● **Passage to read**:
General characteristics
- Tonnage: 404 GT
- Length: 61 m (200 ft)
- Sail plan: Brigantine 1,300 square metres (14,000 sq ft)

= Swan fan Makkum =

Swan fan Makkum is a brigantine, built in 1993 in the Gdansk shipyard, Poland. Named for Willem Sligting, Makkum, christened by Hinke de Vries, co-owner and wife, in a multilingual fashion: English, Polish and Frysian and after the ceremony launched in the river Wisła. She is the largest brigantine in the world, as well as the largest two masted sailing vessel, with an overall length of 61 m.

She carries a maximum of 1300 m2 of sail, and with an air draft of 44 m is one of the tallest of the tall ships. She currently operates as a charter vessel in Europe. She has crossed the Atlantic Ocean 18 times and has passaged in 2007 over 300000 mi since she was built. She has made regular appearances at major sailing events around the world and competes in at least part of the Tall Ships Race series every year.

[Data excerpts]
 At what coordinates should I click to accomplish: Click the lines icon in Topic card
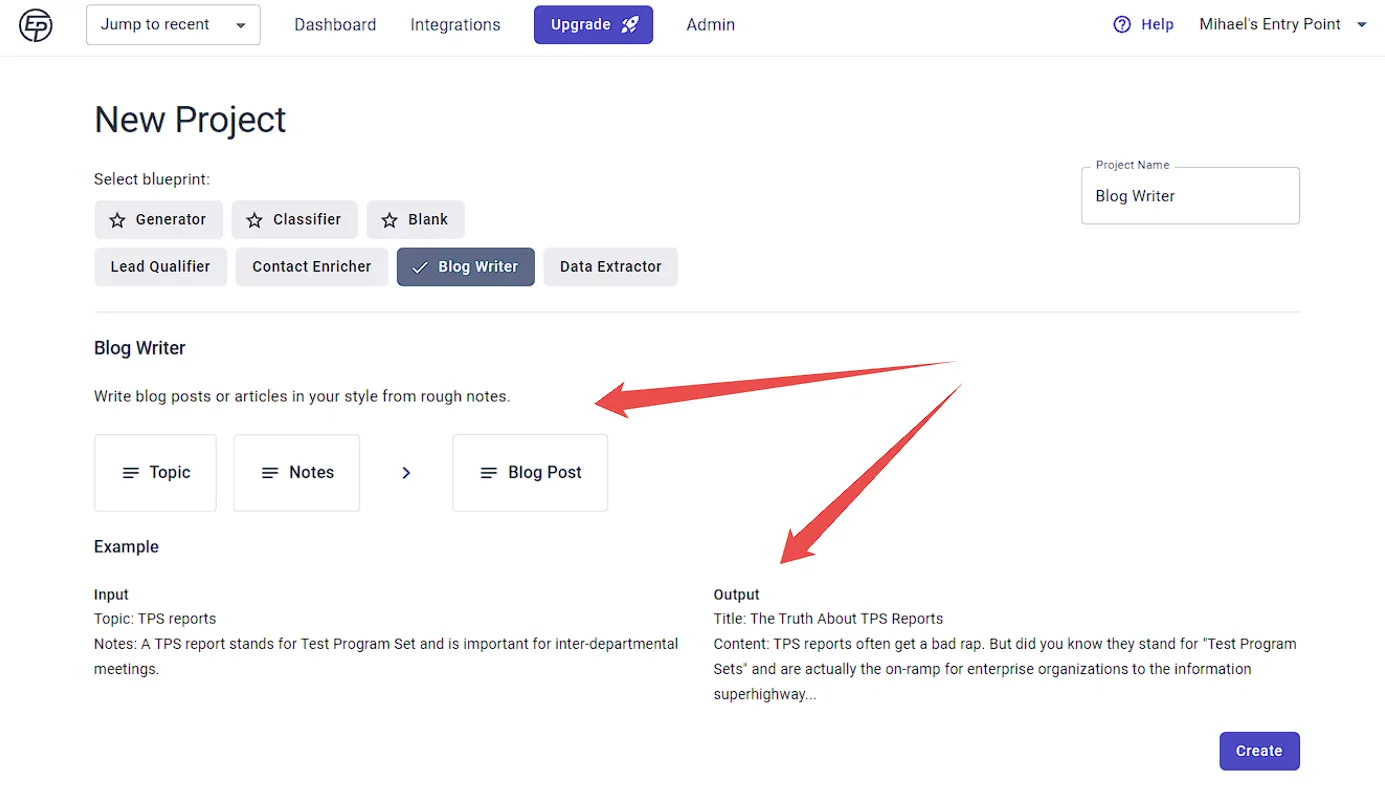131,473
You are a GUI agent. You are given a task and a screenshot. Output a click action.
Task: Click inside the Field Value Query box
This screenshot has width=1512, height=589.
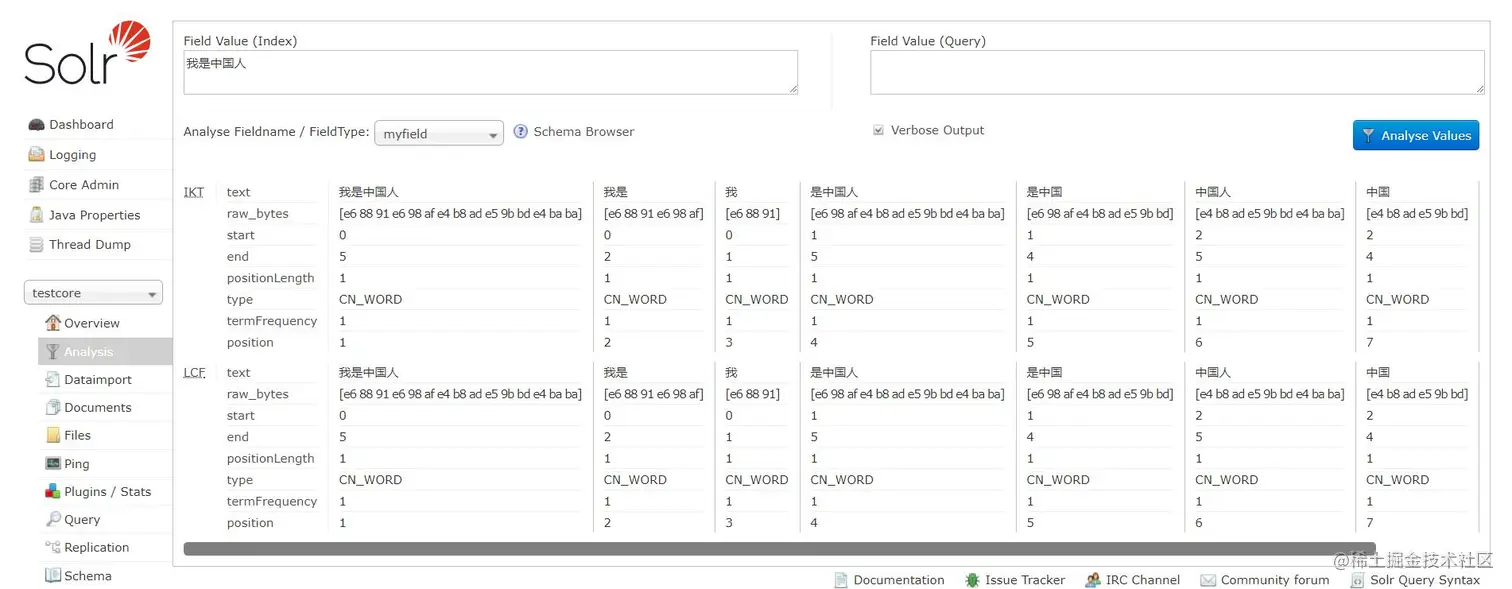pos(1177,71)
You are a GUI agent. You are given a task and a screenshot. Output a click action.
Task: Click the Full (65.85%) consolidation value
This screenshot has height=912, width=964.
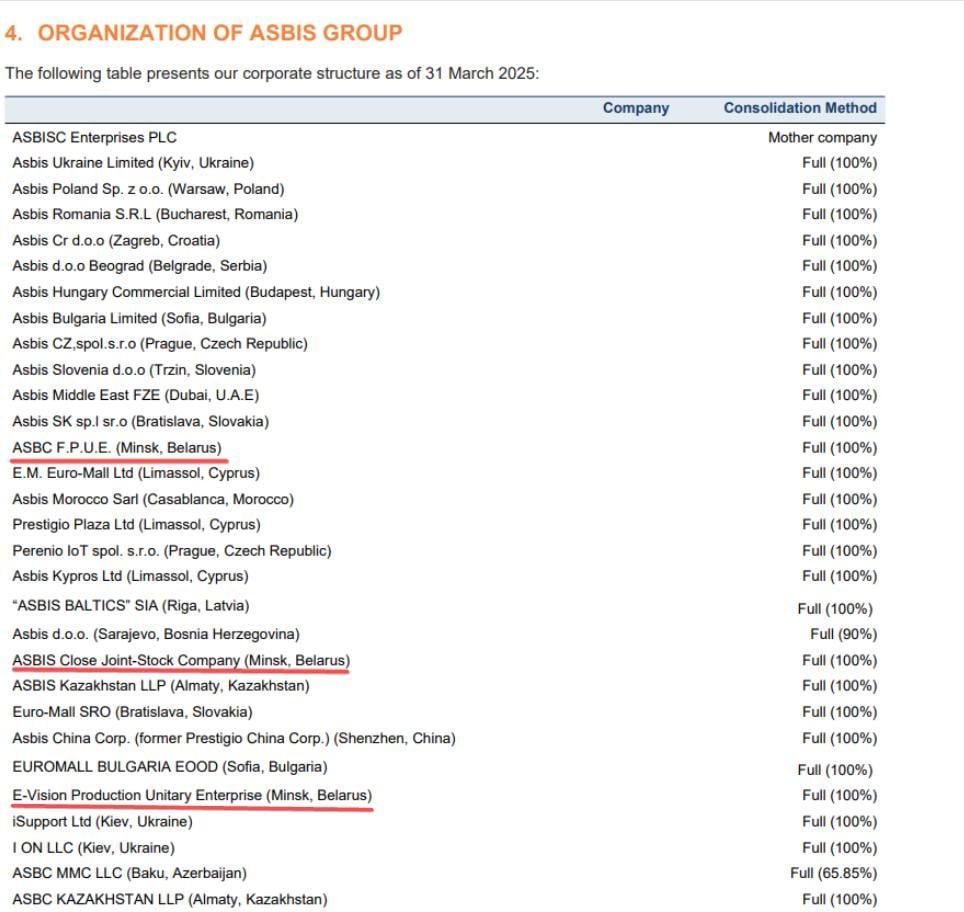[x=832, y=873]
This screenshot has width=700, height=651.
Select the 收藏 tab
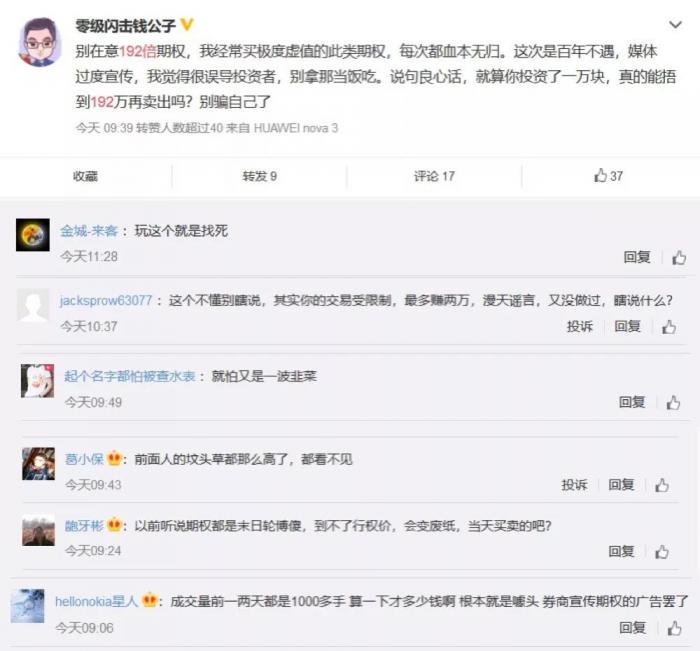[85, 176]
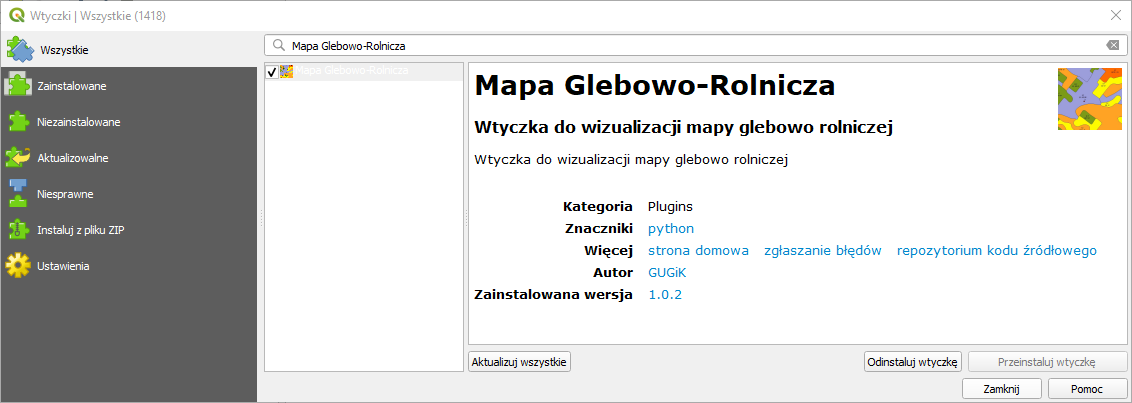Click the Zainstalowane plugins icon
1132x403 pixels.
coord(18,85)
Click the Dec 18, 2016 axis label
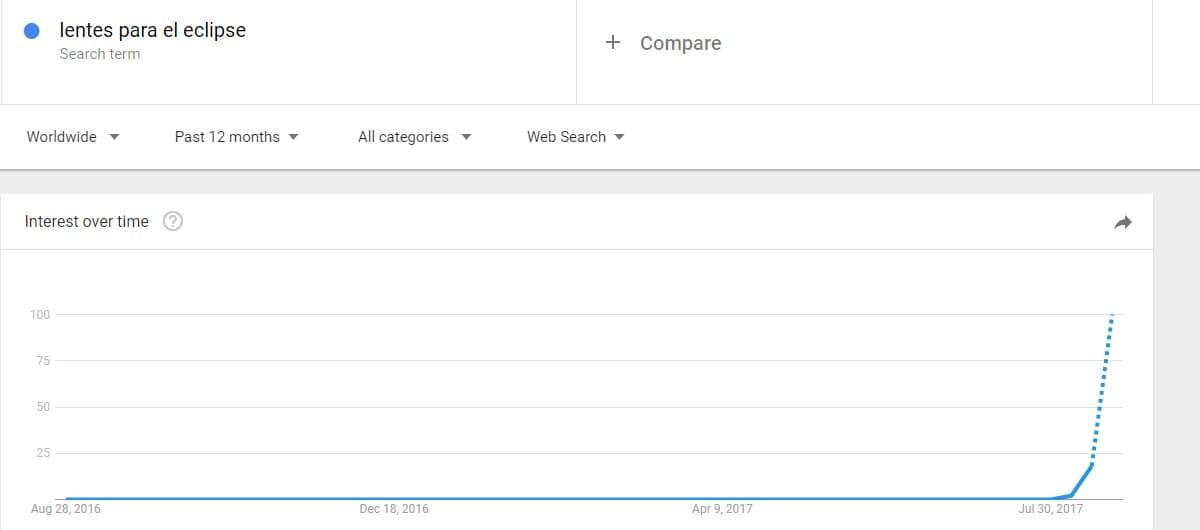 pyautogui.click(x=394, y=509)
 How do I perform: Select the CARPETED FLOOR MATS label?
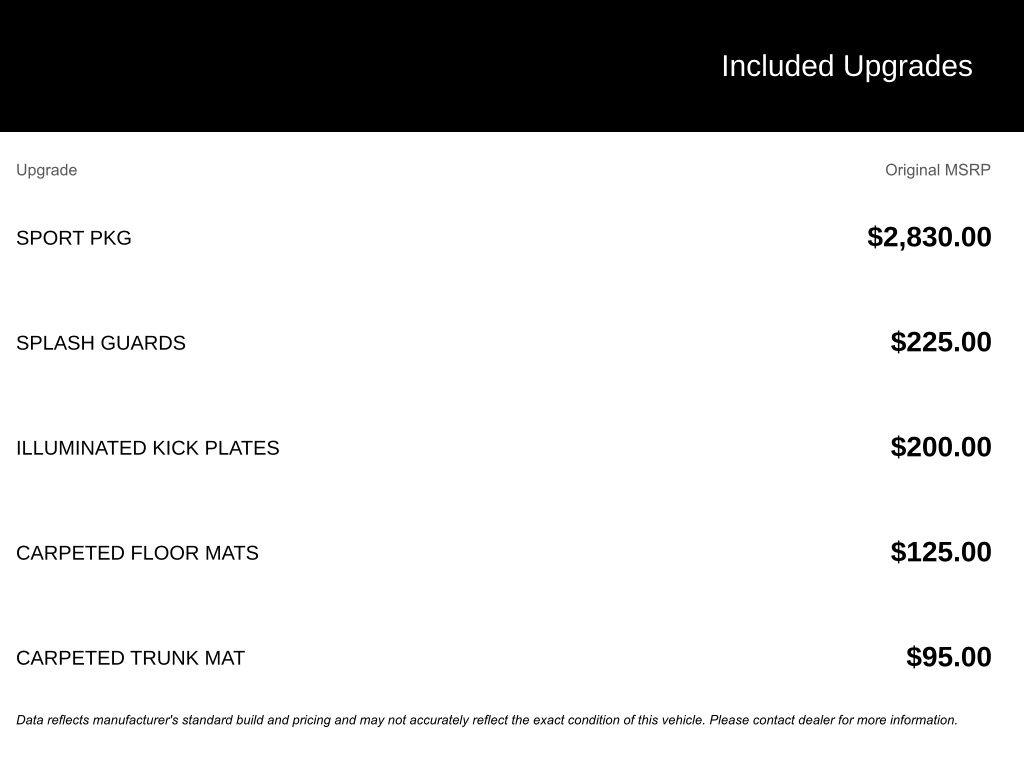(x=137, y=553)
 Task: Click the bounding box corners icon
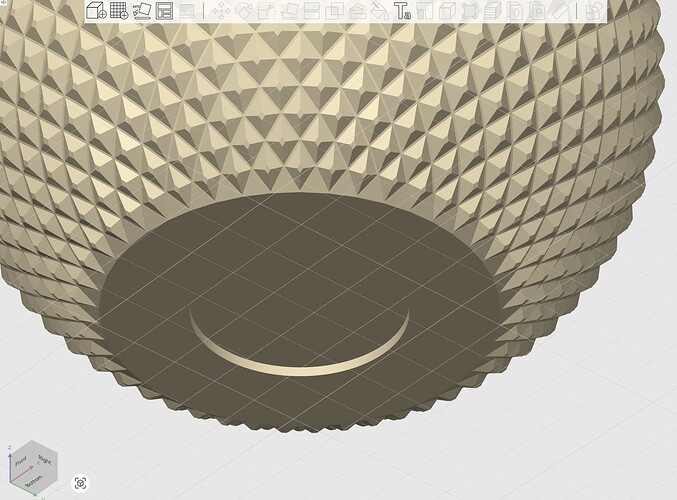(x=470, y=11)
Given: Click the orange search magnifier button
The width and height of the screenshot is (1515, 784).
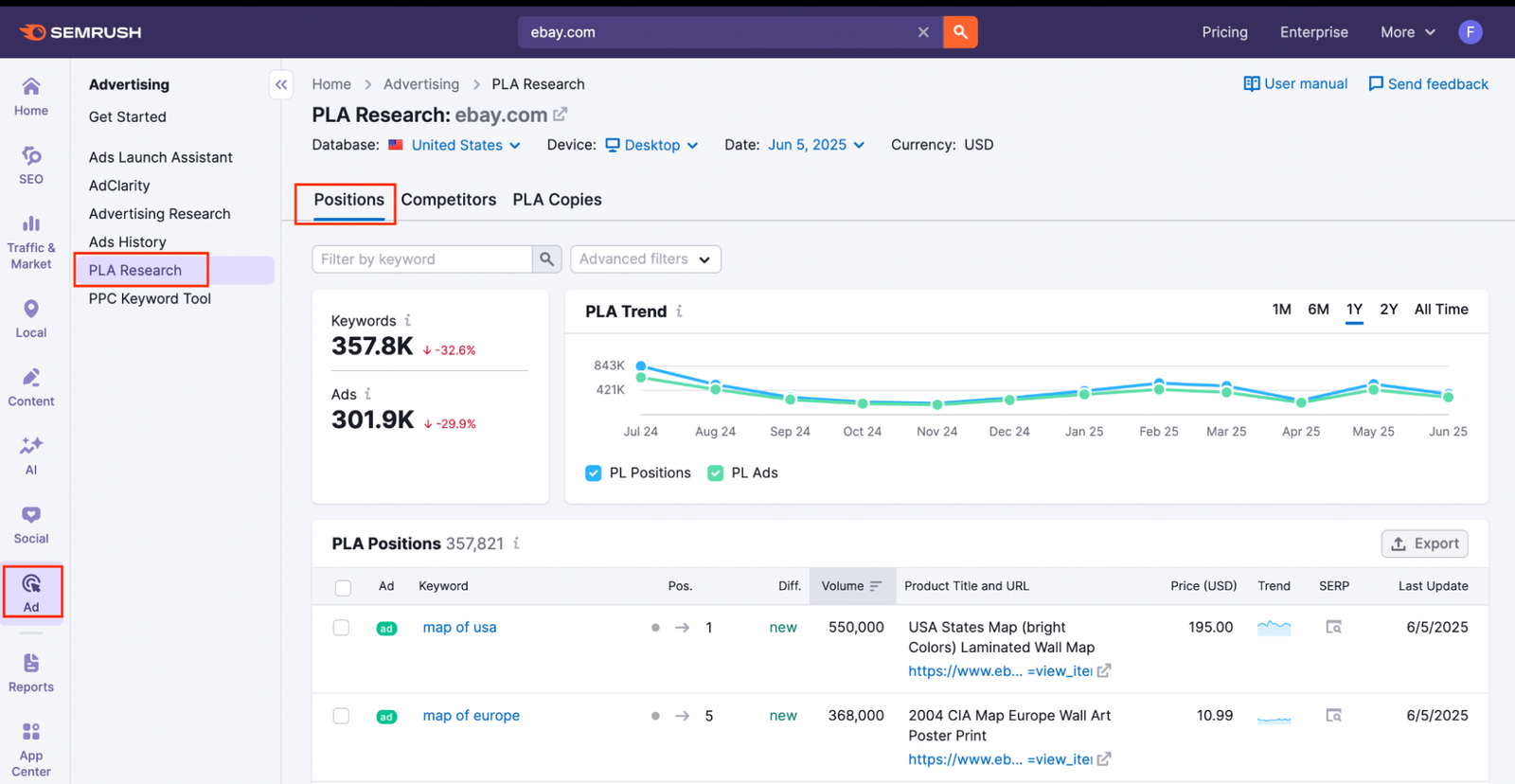Looking at the screenshot, I should tap(960, 32).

● **Work instruction 1**: According to the passage on Swan fan Makkum, in what year and at which shipyard was the brigantine built?
● **Work instruction 2**: Transcribe the passage on Swan fan Makkum from "- Sail plan: Brigantine" up to and including "length of 61 m.".

● **Exercise answer 1**: She was built in 1993 in the Gdansk shipyard, Poland.

● **Exercise answer 2**:
- Sail plan: Brigantine 1,300 square metres (14,000 sq ft)

= Swan fan Makkum =

Swan fan Makkum is a brigantine, built in 1993 in the Gdansk shipyard, Poland. Named for Willem Sligting, Makkum, christened by Hinke de Vries, co-owner and wife, in a multilingual fashion: English, Polish and Frysian and after the ceremony launched in the river Wisła. She is the largest brigantine in the world, as well as the largest two masted sailing vessel, with an overall length of 61 m.